▸ INSTRUCTION 1
Decide whether each statement below agrees with the excerpt on nonlinear hyperbolic equations with time delay: (a) the delay function in the problem is piecewise constant; (b) the excerpt presents the existence of a unique bounded solution as a new result; (c) the equations under study are linear. For each, answer yes or no and quote the deciding words of the excerpt.
▸ INSTRUCTION 2
Reproduce the excerpt on nonlinear hyperbolic equations with time delay word for word, between "In this paper" and "discussed earlier [1].", inclusive.

▸ SELECTED EXCERPT
## begin
In this paper we are interested in determining almost periodicity
for a unique bounded solution of nonlinear hyperbolic equations
with time delay. The initial value problem under investigation is
the following:
\begin{eqnarray}
&u_{xt}(x,t)+a(x,t)u_{x}(x,t)=C(x,t,u(x,[t])) & \label{E} \\
&u(0,t)=u_{0}(t),  \label{C}
\end{eqnarray}
where $a$ and $C$ are defined in the domain $D:(0,l) \times
\mathbb{R} \to \mathbb{R} $, and $[t]$ denotes the greatest
integer function: $[t]=n$ when $n \leq t < n+1$,  for an integer
$n$.  In this case the delay function is piecewise constant. The
existence of a unique bounded solution of problem
(\ref{E})--(\ref{C}) has been discussed earlier [1].
## end
▸ RECORD EXTRACTS
## begin
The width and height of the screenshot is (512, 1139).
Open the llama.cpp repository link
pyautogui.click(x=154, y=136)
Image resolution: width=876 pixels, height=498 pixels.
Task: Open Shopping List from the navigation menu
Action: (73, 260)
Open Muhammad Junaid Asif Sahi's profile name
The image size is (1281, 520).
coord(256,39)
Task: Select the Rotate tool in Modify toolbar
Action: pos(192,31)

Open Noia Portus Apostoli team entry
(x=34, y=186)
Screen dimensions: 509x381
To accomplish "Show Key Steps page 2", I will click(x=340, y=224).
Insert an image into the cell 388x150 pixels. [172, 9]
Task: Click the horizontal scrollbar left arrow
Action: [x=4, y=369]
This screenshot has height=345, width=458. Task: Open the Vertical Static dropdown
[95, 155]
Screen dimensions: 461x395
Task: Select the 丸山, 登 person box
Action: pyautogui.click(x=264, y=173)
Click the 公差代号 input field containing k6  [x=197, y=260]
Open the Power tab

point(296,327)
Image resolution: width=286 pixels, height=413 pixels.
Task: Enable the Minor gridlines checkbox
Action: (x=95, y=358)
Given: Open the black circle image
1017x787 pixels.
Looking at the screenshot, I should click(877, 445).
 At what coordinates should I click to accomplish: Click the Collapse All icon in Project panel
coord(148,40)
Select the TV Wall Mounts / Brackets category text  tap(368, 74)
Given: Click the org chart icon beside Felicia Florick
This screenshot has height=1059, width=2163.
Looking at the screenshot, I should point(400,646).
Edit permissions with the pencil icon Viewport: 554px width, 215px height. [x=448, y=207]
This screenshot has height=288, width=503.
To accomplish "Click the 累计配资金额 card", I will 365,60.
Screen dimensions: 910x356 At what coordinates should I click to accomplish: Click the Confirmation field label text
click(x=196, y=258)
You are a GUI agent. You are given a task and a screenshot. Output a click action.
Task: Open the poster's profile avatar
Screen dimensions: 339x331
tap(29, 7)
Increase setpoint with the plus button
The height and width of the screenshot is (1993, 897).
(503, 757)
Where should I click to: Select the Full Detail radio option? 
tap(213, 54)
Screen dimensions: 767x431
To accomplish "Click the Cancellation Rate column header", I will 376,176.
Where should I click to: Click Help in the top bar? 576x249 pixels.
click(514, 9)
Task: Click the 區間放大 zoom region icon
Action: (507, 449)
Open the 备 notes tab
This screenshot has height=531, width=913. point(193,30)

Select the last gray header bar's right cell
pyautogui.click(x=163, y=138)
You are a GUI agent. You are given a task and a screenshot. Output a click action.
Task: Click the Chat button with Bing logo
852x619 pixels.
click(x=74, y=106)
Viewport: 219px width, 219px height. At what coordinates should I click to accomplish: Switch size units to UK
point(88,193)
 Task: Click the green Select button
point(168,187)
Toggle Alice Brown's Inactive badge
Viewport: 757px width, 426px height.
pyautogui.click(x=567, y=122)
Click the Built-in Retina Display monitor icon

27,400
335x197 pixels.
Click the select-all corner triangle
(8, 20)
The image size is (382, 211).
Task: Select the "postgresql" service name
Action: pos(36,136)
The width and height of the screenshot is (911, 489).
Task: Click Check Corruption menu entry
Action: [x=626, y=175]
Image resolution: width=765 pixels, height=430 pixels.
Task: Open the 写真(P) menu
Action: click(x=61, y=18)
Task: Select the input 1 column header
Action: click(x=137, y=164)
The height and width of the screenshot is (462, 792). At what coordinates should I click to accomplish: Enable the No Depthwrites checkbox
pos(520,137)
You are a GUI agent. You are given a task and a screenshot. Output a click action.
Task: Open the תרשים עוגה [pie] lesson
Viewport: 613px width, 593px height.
## end
▸ COMPLETE RESPONSE 1
(a) Yes: "In this case the delay function is piecewise constant."
(b) No: "has been discussed earlier [1]."
(c) No: "nonlinear hyperbolic equations with time delay"

▸ COMPLETE RESPONSE 2
In this paper we are interested in determining almost periodicity
for a unique bounded solution of nonlinear hyperbolic equations
with time delay. The initial value problem under investigation is
the following:
\begin{eqnarray}
&u_{xt}(x,t)+a(x,t)u_{x}(x,t)=C(x,t,u(x,[t])) & \label{E} \\
&u(0,t)=u_{0}(t),  \label{C}
\end{eqnarray}
where $a$ and $C$ are defined in the domain $D:(0,l) \times
\mathbb{R} \to \mathbb{R} $, and $[t]$ denotes the greatest
integer function: $[t]=n$ when $n \leq t < n+1$,  for an integer
$n$.  In this case the delay function is piecewise constant. The
existence of a unique bounded solution of problem
(\ref{E})--(\ref{C}) has been discussed earlier [1].